Söz konusu belgede, Kurnaz'ın Taliban ya da El Kaide ile hiçbir teması olmadığının ve bir eğitim kampında da bulunmadığının bildirildiği, 26 Eylül ve 29 Ekim 2002 tarihleri arasında bu tespitleri doğrulayan çok sayıda belgenin Başbakanlık ve Federal İçişleri Bakanlığına iletildiği kaydedildi.
İçişleri Bakanlığının eski Müsteşarı Claus Henning Schapper'e 30 Ekim 2002 tarihinde gönderilen bir raporda da Kurnaz'ın Almanya'daki oturma izninin nasıl iptal edilebileceğine ilişkin olarak ayrıntılı hukuki bilgi verildiği ve başbakanlık müsteşarı Steinmeier'in de bu konuda bilgilendirilmesinin istendiği ifade edildi.

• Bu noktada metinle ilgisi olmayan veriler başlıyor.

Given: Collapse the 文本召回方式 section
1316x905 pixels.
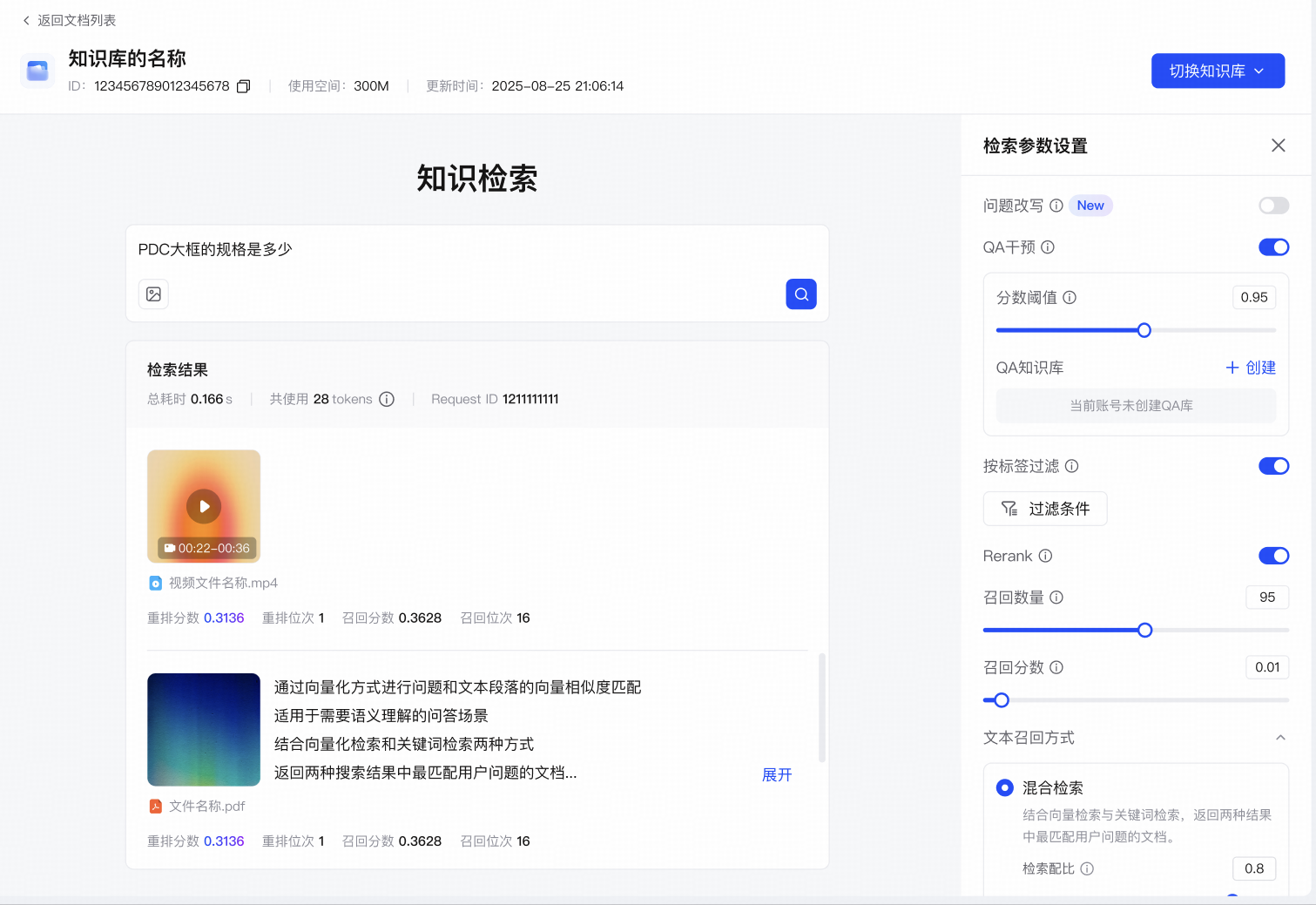Looking at the screenshot, I should (x=1280, y=738).
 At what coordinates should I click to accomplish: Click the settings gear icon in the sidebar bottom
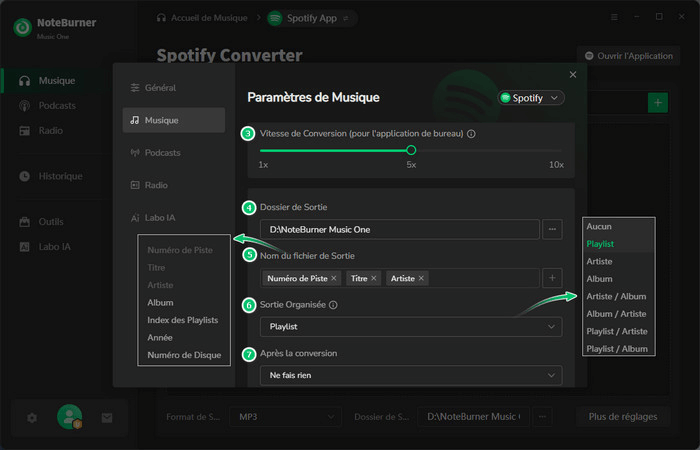pos(32,417)
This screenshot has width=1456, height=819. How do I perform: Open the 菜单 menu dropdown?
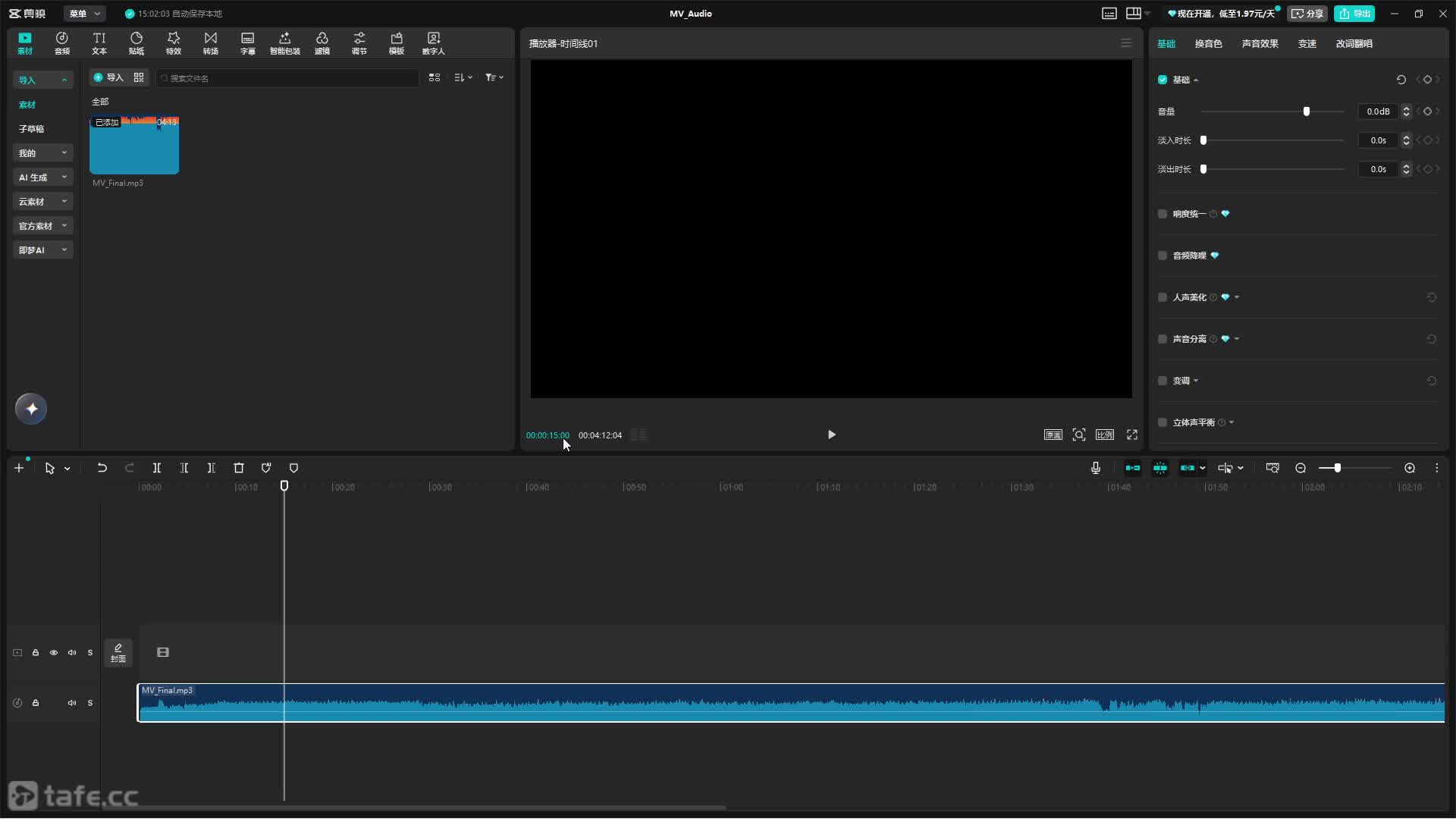85,14
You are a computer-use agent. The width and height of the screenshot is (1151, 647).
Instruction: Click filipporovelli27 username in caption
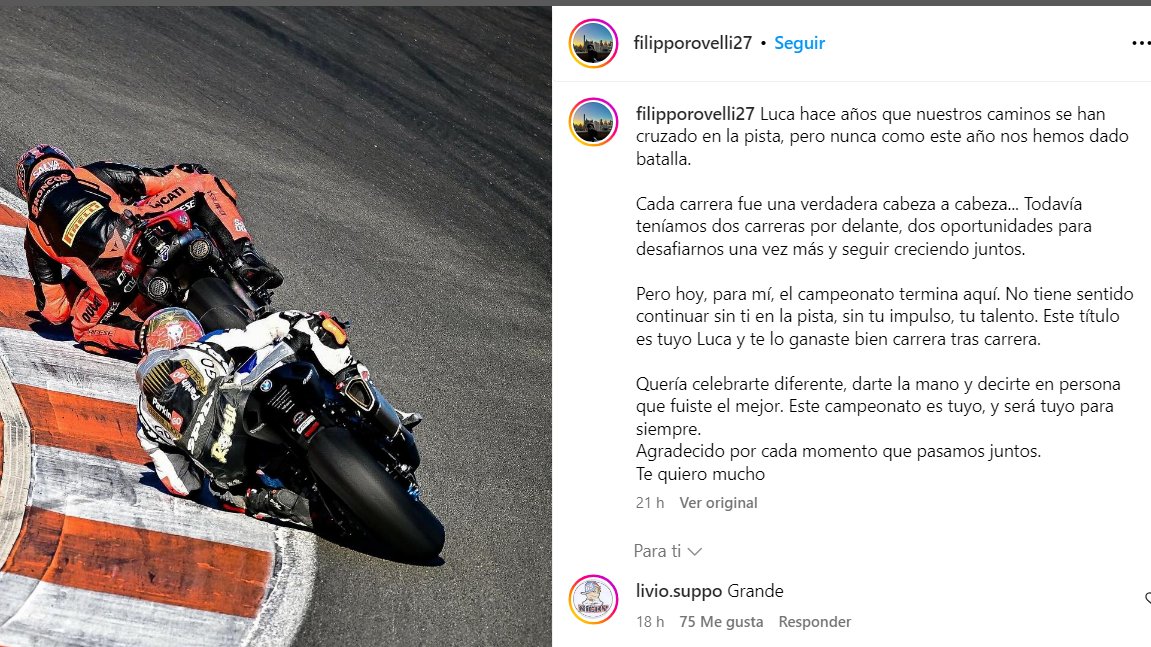(694, 114)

Gazetenin haberinde, Amerikalıların 2002 yılında Kurnaz'ı serbest bırakabileceklerini bildirmelerine rağmen, özellikle Steinmeier ile eski İçişleri Bakanı Otto Schily'nin, Kurnaz'ın Almanya'da yaşayan ailesinin yanına dönmemesi için her türlü çabayı harcadıkları belirtildi.
Tagesspiegel gazetesi de eski ABD Savunma Bakanı Donald Rumsfeld'in 2002 yılında Almanya'ya, Kurnaz'ı şartlı olarak serbest bırakabileceklerini bildirdiğini yazdı.
Rumsfeld'in, Kurnaz'ın muhbir olarak kullanılmasını önerdiği, Alman tarafının bunu önce uygun gördüğü, daha sonra radikal dinci çevreler ile yeteri kadar teması olmadığı gerekçesiyle bu düşünceden vazgeçtiği ifade edildi.
Steinmeier ise Bild gazetesine yaptığı açıklamada, “Hükümet, Türk pasaportuna sahip olmasına rağmen Murat Kurnaz'ın durumuyla ilgilendi. Bu nedenle sürekli Amerikan yönetimiyle görüştük” dedi.
Bu olay nedeniyle istifa edip etmeyi düşünmediğinin sorulması üzerine de Steinmeier, “Bu, benim için söz konusu değil” diye konuştu.